人殺しを、気の向くままに
怯えた米軍兵士たちはいまだに不処罰のまま民間人を殺し続けている。
一方、死者の数は数えられていない。
パトリック・コックバーン
インディペンデント紙より
ZNet原文
バグダード中心部のオーバーパスで、パトロールの米軍兵士たちが銃を構え、通行中の車両を引き離そうとしていた。3人の若者が乗った黒い車の停止が遅れ、兵士がマシンガンをその車のエンジンに数発撃ち込んだ。
運転手と同乗していた友人たちは撃たれなかったが、こうした米軍兵士との思わぬ遭遇で、多くのイラク人が命を落としている。イラクでは、いとも容易に、たまたま殺される。米軍兵士たちは、皆を、自殺爆撃を行う潜在的候補と見なしている。その判断があっているときは自分の命が救われるし、間違っていてもまったく処罰は受けない。
「我々は米軍兵士の免責を終わりにしなくてはならない」とマフムード・オトマン博士は言う。彼は経験を積んだクルド人政治家で、米軍の占領が瞬く間に極めて不人気になった理由の一つは、民間人を殺した米軍兵士たちが処罰されていないからだと言う。けれども彼は、自軍の兵士たちに対する処罰にはいかなるものであれ反対するという米国の態度を考えると、米軍兵士の免責は終わりになりそうもないと認めた。
イラク人の誰もが、何ら十分な理由もなしに、友人や親類を米軍兵士に殺された経験を抱えている。正規の兵士に撃たれたのか、西洋の「治安企業」の職員----多くはぶっきらぼうな元兵士で、イラクの至る所にいる----に撃たれたのかわからないこともしばしばである。
昨年、アフメド・チャラビの政党であるイラク国民会議(INC)のある党員が米軍の検問所を通過しつつあったとき、狙撃手からの発砲が一発あった。米軍兵士の誰も銃撃を受けなかったが、それにもかかわらず検問所の兵士たちは辺り一帯に銃撃の雨を降らせ、通行中のINC党員は負傷し、運転手は殺された。
バグダード南部にあるアル=ナフライン大学の総長は、卒業式典のために町の逆側を通過していたところ、四駆に乗った白人の男たちが突如として発砲し、彼の腹を撃った。
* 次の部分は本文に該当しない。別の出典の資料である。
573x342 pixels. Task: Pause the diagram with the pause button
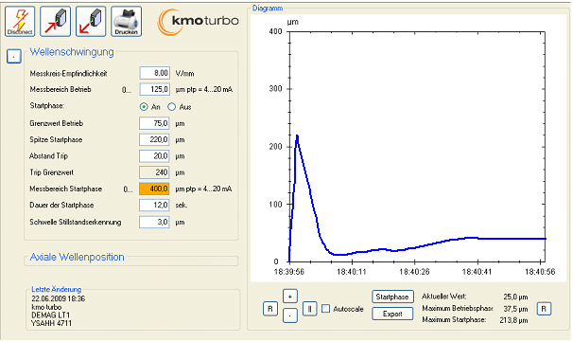(309, 309)
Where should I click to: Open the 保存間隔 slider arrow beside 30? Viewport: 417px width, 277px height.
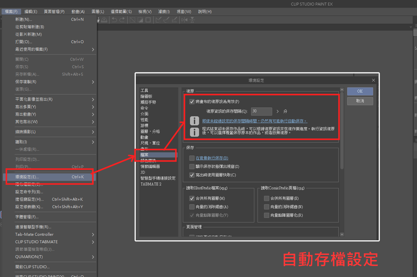[x=277, y=111]
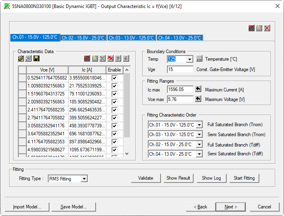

この白人の男たちは、彼が自爆作戦を遂行しようとしていたと考えたらしい。
民間人犠牲者の数を数えないというペンタゴンの主張が、多くのイラク人から、イラク人がどれだけ殺されても米国は意に介さないことの証明と見なされることは、紛争の初期から、米軍士官たちの多くには明らかだった。イラク人民間人死者のことを考えないのは、殺された人々の親族が復讐を求める文化の中ではとりわけ馬鹿なことである。
民間人死者の数をめぐる秘密主義は、戦争のもう一つ重大な側面を示している。米国政府は、常に、出来事がイラク人にどんな被害を生むかよりも、それが米国人有権者にどう影響を与えるかに関心を持っている。紛争の最初から、米軍と英軍は、イラクで誰が民間人なのか特定することに困難を抱えてきた。
昨日カリフォルニア州で埋葬された米国人人道活動家マーラ・ルジカは、イラクで、犠牲者数は出来事後の報告に基づき控えられていることを死ぬ前に確証した。2月28日から4月5日までの米軍兵士とゲリラとの銃撃戦で、公式には29人の民間人が殺されたことを彼女は見つけだした。けれども、この数字が大幅な過小推定である可能性は高い。
イラクの米軍兵士は、衝突後にすぐさま撤退することで悪名高い。自軍の犠牲者は連れて行くが、しばしばダメージを受けた車両は後に残す。イラク人がどれだけ殺されたり負傷したかを知る時間はない。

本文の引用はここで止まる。